The task:
Nothing but the lines from the one containing "Click the prohibition" through the last line of the records below should be written out, each exactly as it stands.

═══ Data shown ═══

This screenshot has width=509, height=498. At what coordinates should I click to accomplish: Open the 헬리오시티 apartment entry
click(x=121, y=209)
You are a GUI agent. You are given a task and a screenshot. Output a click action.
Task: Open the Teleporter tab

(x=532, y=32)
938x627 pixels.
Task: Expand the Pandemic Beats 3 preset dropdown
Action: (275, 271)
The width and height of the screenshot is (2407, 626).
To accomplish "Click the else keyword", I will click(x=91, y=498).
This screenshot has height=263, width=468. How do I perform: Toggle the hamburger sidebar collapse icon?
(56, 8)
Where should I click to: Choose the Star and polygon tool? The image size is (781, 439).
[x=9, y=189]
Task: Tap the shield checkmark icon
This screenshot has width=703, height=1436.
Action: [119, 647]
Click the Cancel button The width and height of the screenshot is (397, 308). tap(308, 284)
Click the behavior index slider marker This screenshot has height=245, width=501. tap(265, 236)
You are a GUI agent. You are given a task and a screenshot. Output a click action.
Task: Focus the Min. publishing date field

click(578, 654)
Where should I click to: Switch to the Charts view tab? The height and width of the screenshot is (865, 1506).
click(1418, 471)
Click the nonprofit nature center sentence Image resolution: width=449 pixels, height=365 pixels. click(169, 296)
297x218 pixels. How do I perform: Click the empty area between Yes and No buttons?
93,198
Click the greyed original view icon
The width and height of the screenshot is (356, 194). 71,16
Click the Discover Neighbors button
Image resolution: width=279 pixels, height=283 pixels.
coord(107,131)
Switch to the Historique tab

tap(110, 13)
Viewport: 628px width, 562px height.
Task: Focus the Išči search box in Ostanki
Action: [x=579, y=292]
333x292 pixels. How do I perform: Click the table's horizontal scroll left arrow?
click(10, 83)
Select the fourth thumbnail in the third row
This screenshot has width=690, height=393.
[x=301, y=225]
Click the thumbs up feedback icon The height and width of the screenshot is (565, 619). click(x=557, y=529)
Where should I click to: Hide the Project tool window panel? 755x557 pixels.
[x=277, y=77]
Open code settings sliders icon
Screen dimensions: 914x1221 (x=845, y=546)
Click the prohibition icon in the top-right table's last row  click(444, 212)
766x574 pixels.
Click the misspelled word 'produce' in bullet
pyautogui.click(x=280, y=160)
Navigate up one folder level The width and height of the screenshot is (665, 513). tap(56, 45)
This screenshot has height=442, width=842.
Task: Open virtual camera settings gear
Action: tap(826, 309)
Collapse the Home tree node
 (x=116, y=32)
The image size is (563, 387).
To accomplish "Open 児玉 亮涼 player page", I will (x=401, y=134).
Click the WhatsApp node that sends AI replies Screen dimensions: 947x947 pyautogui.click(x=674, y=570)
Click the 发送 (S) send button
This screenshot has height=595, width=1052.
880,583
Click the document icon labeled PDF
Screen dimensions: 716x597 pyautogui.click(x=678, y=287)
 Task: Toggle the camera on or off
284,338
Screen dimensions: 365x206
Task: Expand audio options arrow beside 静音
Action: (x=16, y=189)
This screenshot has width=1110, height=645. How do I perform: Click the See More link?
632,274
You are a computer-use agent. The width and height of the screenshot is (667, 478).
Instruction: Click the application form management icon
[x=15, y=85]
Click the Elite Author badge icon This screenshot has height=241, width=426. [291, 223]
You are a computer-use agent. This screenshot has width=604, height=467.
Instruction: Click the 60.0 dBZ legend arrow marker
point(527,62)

═══

Response:
Click the prohibition icon in the top-right table's last row  click(444, 212)
766x574 pixels.
Click the misspelled word 'produce' in bullet
pyautogui.click(x=280, y=160)
Navigate up one folder level The width and height of the screenshot is (665, 513). tap(56, 45)
This screenshot has height=442, width=842.
Task: Open virtual camera settings gear
Action: tap(826, 309)
Collapse the Home tree node
 (x=116, y=32)
The image size is (563, 387).
To accomplish "Open 児玉 亮涼 player page", I will (x=401, y=134).
Click the WhatsApp node that sends AI replies Screen dimensions: 947x947 pyautogui.click(x=674, y=570)
Click the 发送 (S) send button
This screenshot has height=595, width=1052.
880,583
Click the document icon labeled PDF
Screen dimensions: 716x597 pyautogui.click(x=678, y=287)
 Task: Toggle the camera on or off
284,338
Screen dimensions: 365x206
Task: Expand audio options arrow beside 静音
Action: (x=16, y=189)
This screenshot has width=1110, height=645. How do I perform: Click the See More link?
632,274
You are a computer-use agent. The width and height of the screenshot is (667, 478).
Instruction: Click the application form management icon
[x=15, y=85]
Click the Elite Author badge icon This screenshot has height=241, width=426. [291, 223]
You are a computer-use agent. This screenshot has width=604, height=467.
Instruction: Click the 60.0 dBZ legend arrow marker
point(527,62)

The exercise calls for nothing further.